I eat 6 - 8x a day, so I need to make sure each meal is the right size in order not to over eat. The reason I eat so many times per day is because it keeps my digestion high, so I burn more during the day. Sometimes it is difficult to eat so often because of constraints you face during your daily life. You are ate work, at school, at a client, and people look at you; are you eating, AGAIN? Just try to plan you eating moments right and always have something to eat with your. I prefer to prepare all my food for the week at monday evening and store it in the fridge. I'm always prepared. 

Cheat day

One of my favourites: 1x a week it is cheat day. On this day I can have a 'treat'  for myself. This keeps me motivated to really stick to my diet during the week and than, on Sunday, I can have a nice cheatmeal. I like pizza, apple pie, om my mom's made cookies! I usually try to stick with once cheatmeal, and not a full cheat day, because I still have some work on my body. Love this day!

So.. That were some basics about food and you gained some insight how I deal with you. I hope it helps and please share your thoughts and experiences! There is so much more about food and there definitely will be more posts about this topic! This was it for now, have a healthy day!!






Wednesday, May 14, 2014

The start!

Mission:  I will work it, I will push myself to the limit, I will get it done!

Goal: Body-Fitness competition. 


I have been working out with weights since my exam period during Spring 2013. When training almost everyday with heavy weights,  and clean eating, I saw quick results. My body changed, and it happened faster than I thought. I love this feeling, I love to see the changes of my body! Over the summer I still kept improving and improving. Fairly ripped, fat percentage of less that 18% (which resulted in my case in a 6-pack) and felling very fit and energetic.

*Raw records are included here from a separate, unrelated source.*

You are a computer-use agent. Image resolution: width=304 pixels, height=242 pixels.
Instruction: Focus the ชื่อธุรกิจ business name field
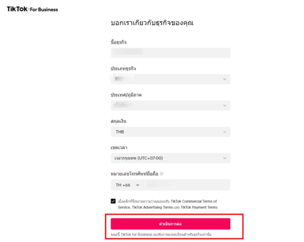170,53
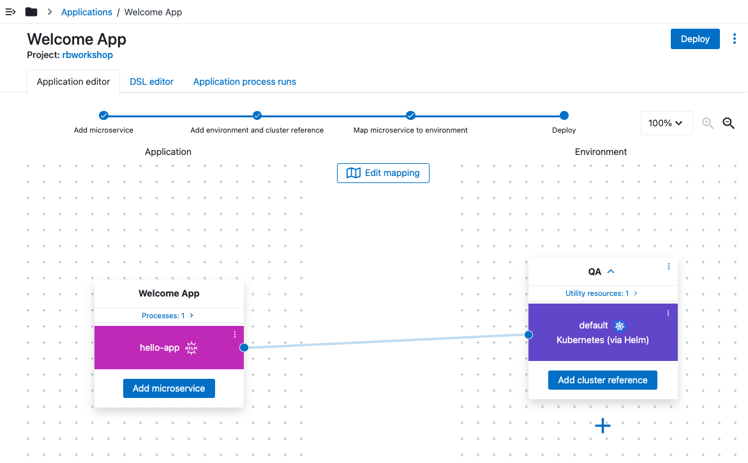Image resolution: width=748 pixels, height=463 pixels.
Task: Click the Helm icon on hello-app
Action: [191, 348]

When the new trimester of my Master studies started in Fall, I found it more difficult to stick to my training schedule and to eat clean. There were a lot of socials organised where we went out for diner or drinks. It is hard to say no to such occasions. Slowly, I saw my body weakening, and turning gradually back to it's 'old' shape. This did not improve my slight Winter-depression, I usually experience during the cold and dark days. When I looked back at the pictures on my Ipad I made of my progression during that summer, I got to motivation back again to go training and eating clean. But this time, I decided to go hard! No excuses, just get it done, b*tch, I said to myself! And that is when I decided to compete in a Body-fitness competition.